INSTRUCTION -
List every Cuban-born player that the article below on foreign-born players in Major League Baseball names as having debuted in the 1960s.

DOCUMENT -
-- BEGIN --

Prior to the start 1995 season, the Los Angeles Dodgers signed Hideo Nomo, who had "retired" from his Japanese club in order to become a free agent. Nomo became just the second Japanese native to play in the Major Leagues and the first in more than thirty years. Nomo had a wildly successful rookie campaign, serving as the ace of the Dodgers' NL West winning staff and taking Rookie of the Year honors while posting a 150 ERA+ and leading the NL in shutouts, strikeouts, and K/9.
But in more than just his success on the field, Hideo Nomo was a revelation to the Dodgers. In a year that saw MLB attendance nosedive by about 20% in the wake of the 1994 strike, Dodger attendance dropped by only 7%. The Japanese-born Nomo drove Nomomania just as the Mexican born Fernando Valenzuela had driven Fernandomania 14 years earlier. And the Dodger realized the benefits between the lines, at the box office, in merchandising, and in national and international exposure.
At the time of Nomo's arrival, Major League baseball was already a diverse organization. Clubs had found successful reservoirs of talent in the States, Puerto Rico, Venezuela and the Dominican Republic, and to a lesser extent Canada, Mexico, Panama, even Nicaragua and Australia. Yet Japan, despite being a baseball-crazed nation with a well developed professional league, was a totally untapped resource. Part of that was due to Japan's restrictive player movement system, but another major factor was the old-boy-network of Major League Baseball in which the Japanese Leagues were deemed inferior. Nomo's success was a counterexample to that way of thinking and opened the door for more than forty Japanese-born players to reach the Majors with varying degrees of success since Nomo's debut.
While Nomo's rookie year may have opened the door for Japanese born players, there was still another country that was quite literally shut off from the Major Leagues. Cuba, less than one hundred miles from Key West and as passionate a baseball nation as any that graces the earth, has been subject to a U.S. embargo since 1960. So after Cuban born players like Tony Oliva, Bert Campaneris, Luis Tiant, Tony Perez and the like debuted in the 1960s, no Cuban-born players of consequence made it to the MLB for decades, except for those who emigrated at a young age such as Jose Canseco and Rafael Palmeiro.
That began to change at the same time Nomo came to the States. Cuban born pitcher Ariel Prieto emigrated to Puerto Rico after graduating college in Cuba. Because he chose to establish residency in Puerto Rico, he was subject to the draft and was chosen, with much fanfare, by the A's with the fifth overall pick in the 1995 draft.
That July, Livan Hernandez and Osvaldo Fernandez fled the Cuban National Team as well. However, they had the good sense to seek asylum in the Domincan Republic, thereby skirting the draft and earning themselves lucrative free agent deals. From there the floodgates opened: Rey Ordonez, Rolando Arrojo, Orlando Hernandez, Danys Baez, Adrian Hernandez, Jose Contreras, Yuniesky Betancourt, etc.
All of these players hit the open market with some degree of buzz about them. Some lived up to the billing (El Duque), some have carved out lengthy if average careers for themselves (Livan Hernandez), many utterly failed to live up to hype (Prieto, Arrojo, Contreras, Adrian Hernandez, etc.).

-- END --

DATA EXTRACT -
-- BEGIN --

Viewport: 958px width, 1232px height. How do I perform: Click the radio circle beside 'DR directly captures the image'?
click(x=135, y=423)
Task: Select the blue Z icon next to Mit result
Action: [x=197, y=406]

-- END --

SOLUTION FOR THIS EXERCISE -
Tony Oliva, Bert Campaneris, Luis Tiant, Tony Perez